When Trent goes looking for the one remaining undercover Hop Street officer in one of the bathrooms, he stumbles upon two nice nods to Cameron Crowe’s Fast Times At Ridgemont High and Back To The Future. Even if this episode references 21 Jump Street in its title and uses a similar plot, it does acknowledge just how strange it is that “Back to high school… but different!” is a frequently employed device. I’m trying not to spoil too much of the material, but it is a little hard to talk about NTSF beyond the fact that it’s a show that consistently makes me laugh with witty observations about its setting while at the same time mining a ridiculous trope I find endlessly hilarious. A lot of high school clichés come into play, from the school dance to student theatre cast list drama, but the writing is meticulously designed to deliver a high volume of laughs per minute in a short run time.

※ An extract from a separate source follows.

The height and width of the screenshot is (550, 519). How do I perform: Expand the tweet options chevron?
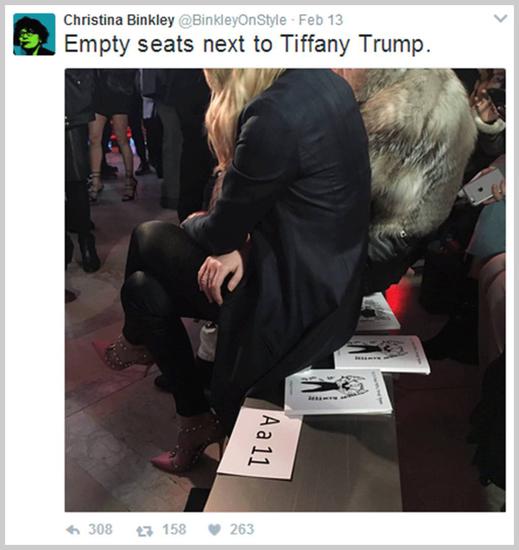500,18
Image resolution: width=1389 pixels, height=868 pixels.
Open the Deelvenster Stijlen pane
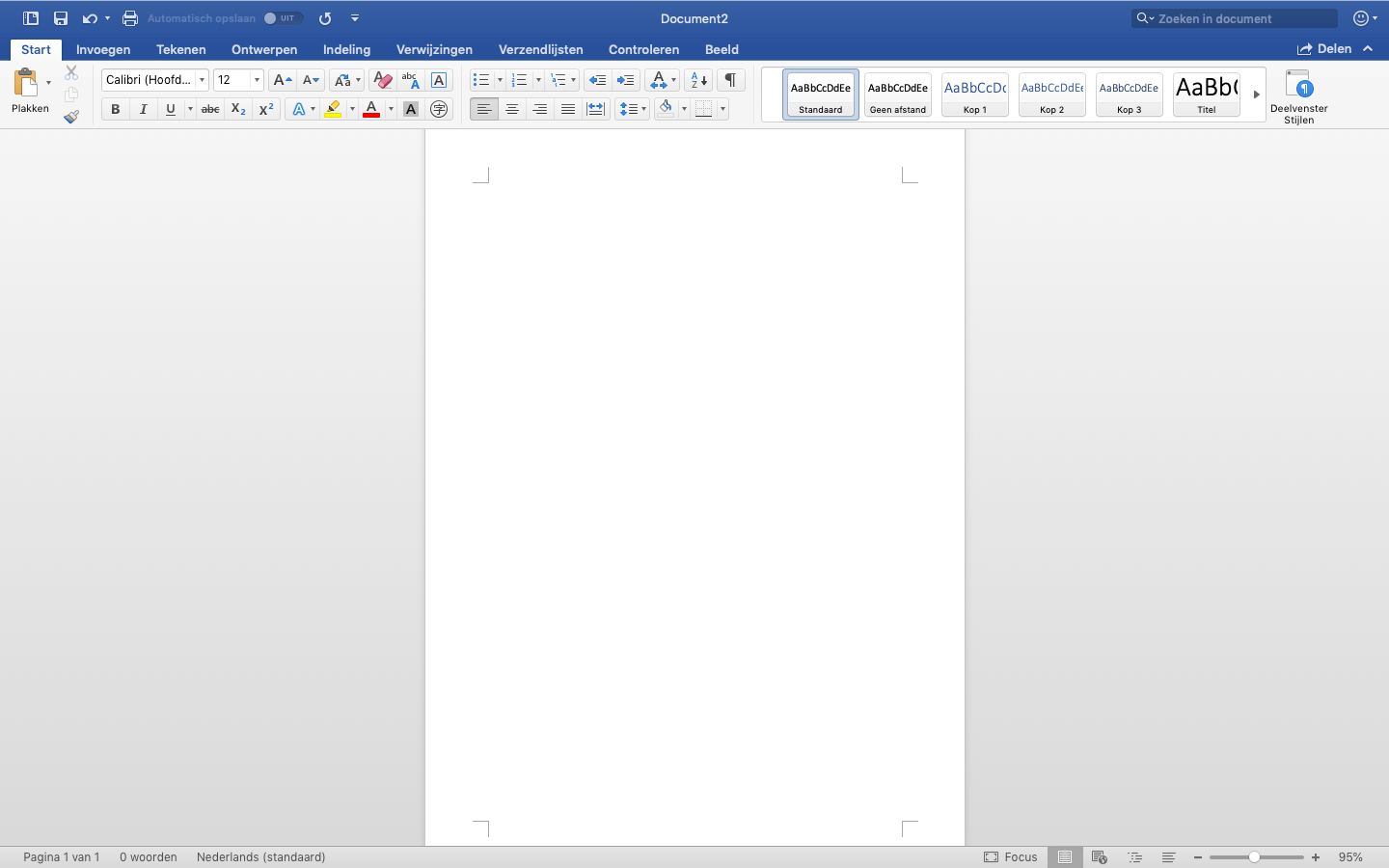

NTSF remains just a small step behind Childrens Hospital, which took the foundational style of a medical soap opera and continued to build off it to create a truly bizarre world. But the CSI, Without A Trace, and 24 elements left to mock are still plentiful, to the point where NTSF occupies its own place on the genre spoof spectrum, using those action and crime investigation standards as the building blocks for self-effacing comedy.

Stray observations:

  • Rebecca Romijn, Martin Starr, and Brandon Johnson aren’t really in this episode at all, but next week’s episode—which starts with Johnson reconnecting with his talking Alaskan Malamute former partner from NTSF:AK:CANOE—spreads the comedy a bit wider through the cast. It’s also got some bigger guest stars, including Aubrey Plaza and Ray Liotta.
  • If you’d like to see regular coverage of NTSF, let us know in the comments. Right now we’re only planning on covering Childrens Hospital on a weekly basis.
  • The Under the Sea Dance moment was probably the biggest laugh of the episode for me.
  • “Move aside Nirvana, because we’re the ones who smell like teen… perfume.”